*** Data supplied ***

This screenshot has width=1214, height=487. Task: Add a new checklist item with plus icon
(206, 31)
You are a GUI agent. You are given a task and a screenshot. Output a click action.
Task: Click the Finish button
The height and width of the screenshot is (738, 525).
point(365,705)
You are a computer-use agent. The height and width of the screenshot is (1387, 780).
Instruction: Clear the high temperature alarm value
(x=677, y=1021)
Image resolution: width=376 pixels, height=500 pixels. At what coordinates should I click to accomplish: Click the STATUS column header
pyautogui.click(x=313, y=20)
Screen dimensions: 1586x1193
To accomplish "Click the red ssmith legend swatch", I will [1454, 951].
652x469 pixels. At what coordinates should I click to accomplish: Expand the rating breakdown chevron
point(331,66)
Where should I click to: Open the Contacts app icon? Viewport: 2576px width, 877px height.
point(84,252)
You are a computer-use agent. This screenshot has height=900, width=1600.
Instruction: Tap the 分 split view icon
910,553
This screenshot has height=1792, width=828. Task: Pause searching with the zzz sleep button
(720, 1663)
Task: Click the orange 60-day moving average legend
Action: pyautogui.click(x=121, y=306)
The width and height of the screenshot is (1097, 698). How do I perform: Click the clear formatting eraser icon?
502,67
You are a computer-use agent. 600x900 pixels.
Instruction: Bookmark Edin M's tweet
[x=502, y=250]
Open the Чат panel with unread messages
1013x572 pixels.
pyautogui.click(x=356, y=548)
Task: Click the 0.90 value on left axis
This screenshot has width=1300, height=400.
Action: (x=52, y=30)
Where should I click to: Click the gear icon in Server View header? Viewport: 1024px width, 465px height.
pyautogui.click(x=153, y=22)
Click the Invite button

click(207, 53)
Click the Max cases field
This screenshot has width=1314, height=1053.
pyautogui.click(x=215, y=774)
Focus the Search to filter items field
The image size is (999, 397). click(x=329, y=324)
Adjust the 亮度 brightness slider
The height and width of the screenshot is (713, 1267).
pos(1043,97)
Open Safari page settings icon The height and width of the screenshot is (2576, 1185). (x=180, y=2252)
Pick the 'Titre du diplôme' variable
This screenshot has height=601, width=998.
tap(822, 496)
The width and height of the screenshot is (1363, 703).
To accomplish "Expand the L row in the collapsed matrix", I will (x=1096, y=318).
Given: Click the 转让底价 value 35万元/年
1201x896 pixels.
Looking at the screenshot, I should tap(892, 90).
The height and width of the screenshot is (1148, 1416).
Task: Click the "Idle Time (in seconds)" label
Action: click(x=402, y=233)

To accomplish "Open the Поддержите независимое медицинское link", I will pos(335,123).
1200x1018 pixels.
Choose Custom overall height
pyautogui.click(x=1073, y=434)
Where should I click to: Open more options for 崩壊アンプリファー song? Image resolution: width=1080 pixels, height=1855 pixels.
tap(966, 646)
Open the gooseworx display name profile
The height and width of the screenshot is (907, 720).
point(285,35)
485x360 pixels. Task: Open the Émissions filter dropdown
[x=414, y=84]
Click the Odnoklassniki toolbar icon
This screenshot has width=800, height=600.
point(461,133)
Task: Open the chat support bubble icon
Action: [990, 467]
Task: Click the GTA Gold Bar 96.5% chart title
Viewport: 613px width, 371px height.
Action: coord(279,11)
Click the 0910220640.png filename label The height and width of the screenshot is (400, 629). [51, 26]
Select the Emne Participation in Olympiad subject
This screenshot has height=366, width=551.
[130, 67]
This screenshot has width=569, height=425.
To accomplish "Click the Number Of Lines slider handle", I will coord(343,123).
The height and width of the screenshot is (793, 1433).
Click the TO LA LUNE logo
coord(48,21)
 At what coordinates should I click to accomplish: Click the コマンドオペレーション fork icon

*** End of Data supplied ***

In the records above, find the line with "1200x1018 pixels."; write out exactly that line and each one after it, stopping after the line with "Select the Emne".

1200x1018 pixels.
Choose Custom overall height
pyautogui.click(x=1073, y=434)
Where should I click to: Open more options for 崩壊アンプリファー song? Image resolution: width=1080 pixels, height=1855 pixels.
tap(966, 646)
Open the gooseworx display name profile
The height and width of the screenshot is (907, 720).
point(285,35)
485x360 pixels. Task: Open the Émissions filter dropdown
[x=414, y=84]
Click the Odnoklassniki toolbar icon
This screenshot has width=800, height=600.
point(461,133)
Task: Open the chat support bubble icon
Action: [990, 467]
Task: Click the GTA Gold Bar 96.5% chart title
Viewport: 613px width, 371px height.
Action: coord(279,11)
Click the 0910220640.png filename label The height and width of the screenshot is (400, 629). [51, 26]
Select the Emne Participation in Olympiad subject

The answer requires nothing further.